The guardians will, however, shout out your name—usually they pronounce it correctly—and your address. When you vote, it’s only the ballot part that’s secret: the world, or at least everybody else within earshot at your polling place, will know that you are doing your civic duty. The fact that they will also know you’re not at home keeping an eye on the family silver should not trouble you. Too much.
If you are contemplating your first trip to the polls, I encourage you to go for it. You’ll be participating in the democratic process, which, as processes go, is one of the better ones. You’ll have a hand in making something that really matters happen, of course, but, if you are like me, you will be transported to another time and place.
Where I live, in Western Massachusetts, voters generally proceed to the polls through an unruly arbor of signs touting various candidates. This form of last-minute name-recognition is designed to help you decide your vote for county commissioner or governor’s council, or for some other office you’ve never heard of and suspect doesn’t exist. But the signs add color and pageantry to the moment and herald your entrance into the poll.

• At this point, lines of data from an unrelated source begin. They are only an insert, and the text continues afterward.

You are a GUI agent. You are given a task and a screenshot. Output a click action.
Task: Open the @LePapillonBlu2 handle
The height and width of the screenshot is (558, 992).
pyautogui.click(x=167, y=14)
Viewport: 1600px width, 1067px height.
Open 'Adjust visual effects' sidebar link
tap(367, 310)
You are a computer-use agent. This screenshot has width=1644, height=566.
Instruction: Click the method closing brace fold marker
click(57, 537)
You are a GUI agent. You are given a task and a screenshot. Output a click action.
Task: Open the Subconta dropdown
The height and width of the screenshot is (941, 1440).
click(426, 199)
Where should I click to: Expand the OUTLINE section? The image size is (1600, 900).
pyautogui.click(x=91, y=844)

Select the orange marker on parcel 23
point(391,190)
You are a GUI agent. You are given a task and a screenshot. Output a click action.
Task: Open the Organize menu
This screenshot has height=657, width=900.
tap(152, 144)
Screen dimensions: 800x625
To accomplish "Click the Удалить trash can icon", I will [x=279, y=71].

Which is probably a gymnasium, “cafetorium,” or library. You will think you are back in school. You must line up. You must state your name clearly. You must—and this is obligatory—be stared down by at least one poll worker old enough to be your great-grandmother. I promise that she won’t rap your knuckles with her ruler—mandatory equipment for poll workers—but she’ll want to.
By the time you receive the ballot, you may begin to have flashbacks to your last final exam. No peeking at anybody else’s answers. No stray marks on your paper. No changing your response. Work as quickly as you can. When you finish, turn in your work to the appropriate proctor, and have your name checked off as you exit.
And then, something unexpected happens. You emerge from the gym, or the library, and the musty odor of sweaty sneakers or moldy books dissipates. The unsettling feeling that all of the teachers you liked least were gathered in one place to monitor you evaporates. You give yourself a little shake: you aced that test by simply showing up.
My neighbor, the one who insists he can vote only if attired in his “lucky” three-piece suit, says that it’s probably a good thing that many Americans don’t vote—something about enhancing the value of his ballot. This view alone is enough to send me running to the polls, even if I do have to step in line, stand up straight, eyes forward, when I arrive.